And the answers were mostly operational as we aggressively pursued any opportunity to do more with less.

Now the questions are getting harder. More existential. Less about throughput, more about judgment. Less about scale, more about trust. Less about what AI can do, and more about what humans do in an AI-enabled workforce.

No one should be better positioned to answer that question than HR.

And yet — as I've spent the spring with vendors, practitioners, and the members of our Human-Centric AI Council — I'm seeing an ecosystem at an inflection point. AI is not fixing weak processes; it's exposing them. The efficiency story is running out of relevance. And a new question is taking its place: What value can AI actually unlock for HR?

Well… it depends on where we place our bets — and who we trust.


Building Bigger, Faster, Better:
Rethinking Leadership in the AI Era

I don't know how much you've read up on the so-called SaaSpocalypse and the imminent death of Workday… but the infrastructure shift in HR tech is real, and it's worth naming.

MCPs are becoming mainstream — Findem was first with Findem Studio, Ashby announced their own offering at Ashby One (with Greenhouse hot on their heels), and I'm watching others follow. We are moving from isolated AI features to something closer to coordinated AI systems — and I've gotta say… it's really cool. Agentic workflows are real and ready, and soon to be a core component of HR's operational architecture. And the governance of these tools — which I'll be honest, I didn't expect to get excited about — is finally catching up.

Listing

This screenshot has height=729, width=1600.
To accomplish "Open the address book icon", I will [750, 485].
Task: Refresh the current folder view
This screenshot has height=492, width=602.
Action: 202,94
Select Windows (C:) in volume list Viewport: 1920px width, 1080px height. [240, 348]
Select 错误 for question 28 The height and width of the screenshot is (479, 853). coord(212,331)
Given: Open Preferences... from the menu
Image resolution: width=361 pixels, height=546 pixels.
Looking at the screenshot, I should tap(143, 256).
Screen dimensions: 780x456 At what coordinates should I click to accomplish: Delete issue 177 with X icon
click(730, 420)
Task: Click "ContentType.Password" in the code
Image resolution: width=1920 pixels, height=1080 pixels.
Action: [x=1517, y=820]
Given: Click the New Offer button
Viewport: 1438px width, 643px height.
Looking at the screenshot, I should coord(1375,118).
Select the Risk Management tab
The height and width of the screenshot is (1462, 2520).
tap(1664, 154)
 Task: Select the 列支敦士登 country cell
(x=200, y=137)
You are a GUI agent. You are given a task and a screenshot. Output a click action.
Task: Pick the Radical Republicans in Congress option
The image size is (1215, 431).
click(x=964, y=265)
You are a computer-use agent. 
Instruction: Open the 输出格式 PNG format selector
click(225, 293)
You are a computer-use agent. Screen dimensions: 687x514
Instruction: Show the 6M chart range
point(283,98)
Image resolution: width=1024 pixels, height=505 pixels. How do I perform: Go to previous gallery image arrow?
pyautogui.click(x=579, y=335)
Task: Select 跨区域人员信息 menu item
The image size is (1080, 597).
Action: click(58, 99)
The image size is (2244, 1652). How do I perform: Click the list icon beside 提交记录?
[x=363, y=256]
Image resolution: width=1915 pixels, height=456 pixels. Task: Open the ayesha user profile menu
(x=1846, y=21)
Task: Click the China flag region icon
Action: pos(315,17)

Actions to take
a - In the passage on AI in HR, which company was first to offer an MCP, and what was its offering called?
b - Name every company mentioned in the passage on AI in HR.

Answers for the exercise
a - Findem was first, with Findem Studio.

b - Workday, Findem, Ashby, Greenhouse